The influence of rearing system on egg protein content was insignificant, whereas a significant effect was found with genotype (p < 0.05). Protein content was higher in brown eggs than in white eggs (p < 0.05). We obtained similar results as those of Rizzi et al. (2006) and Rossi (2007) indicating that albumen and yolk protein ratios were not different under organic and conventional systems, whereas our results differ from those of Minelli et al. (2007) who reported that yolk protein ratio was higher in the organic system. It is speculated that the higher protein ratio in brown eggs as compared with white eggs in this study might have resulted from the extra daily feed intake by the brown hens while yielding less egg mass as compared to white layers.
Neither rearing system nor hen strain modified egg yolk cholesterol concentration (p > 0.05). Our results confirm the results of many previous reports (Cerolini et al., 2005; Rizzi et al., 2006; Rossi, 2007; Zemkova et al., 2007) in that rearing system and genotype had no effect on egg yolk cholesterol concentration, but were dissimilar with the findings of Minelli et al. (2007) who indicated that egg yolk cholesterol concentration was lower in the conventional system.

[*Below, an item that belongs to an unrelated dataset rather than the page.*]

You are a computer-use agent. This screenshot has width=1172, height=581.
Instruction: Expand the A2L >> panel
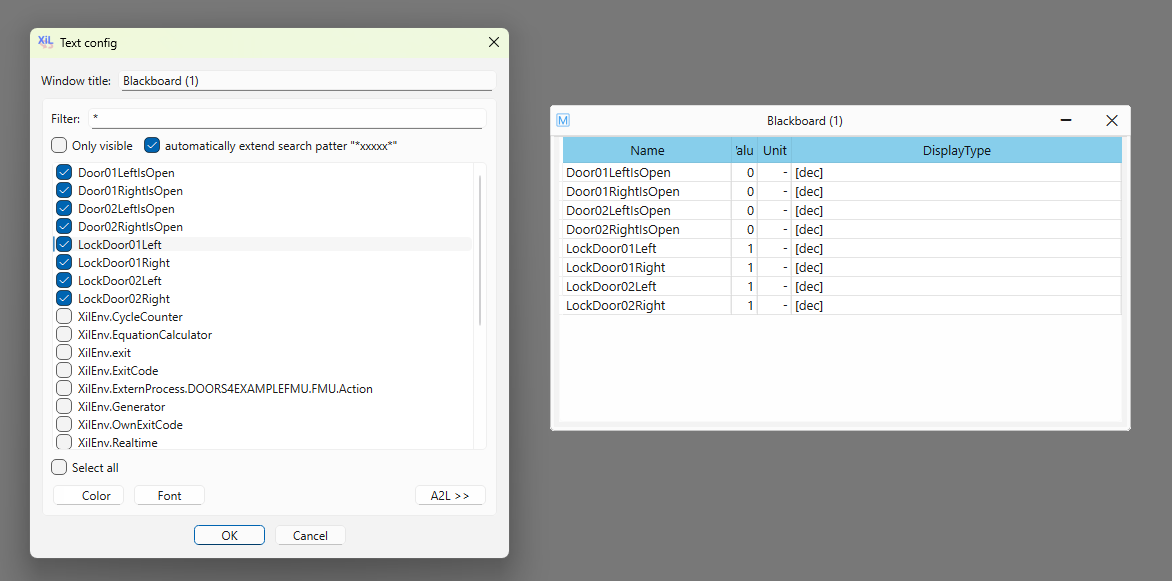click(450, 496)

Fatty acid profile of egg yolk
There were significant differences between the organic and conventional rearing system with respect to linolenic acid, total omega-3 fatty acid content, and the omega 6 /omega 3 ratio (Table 7). Different from the pattern observed with the housing system, relatively more influence on egg fatty acid composition was observed in response to bird genotype.
Rearing system by genotype interactions regarding stearic acid and total saturated fatty acid contents were found to be significant. Significant reductions were determined in stearic acid and total SFA contents in brown eggs with regard to alteration in housing system, whereas an opposite trend was observed in the white eggs.
Our findings are partially in agreement with the reports of some other researchers (Cherian et al., 2002; Rizzi et al., 2006) who declared that fatty acid compositions of eggs in organic system was not significantly different from those in the conventional system. Rossi (2007) also found no difference in fatty acid composition of eggs obtained in organic and conventional systems except for total SFA, but reported higher SFA content in organic eggs as the similar was case in brown eggs in our study. Another report by Samman et al. (2009) confirms our findings concerning proportion of stearic acid in brown organic eggs.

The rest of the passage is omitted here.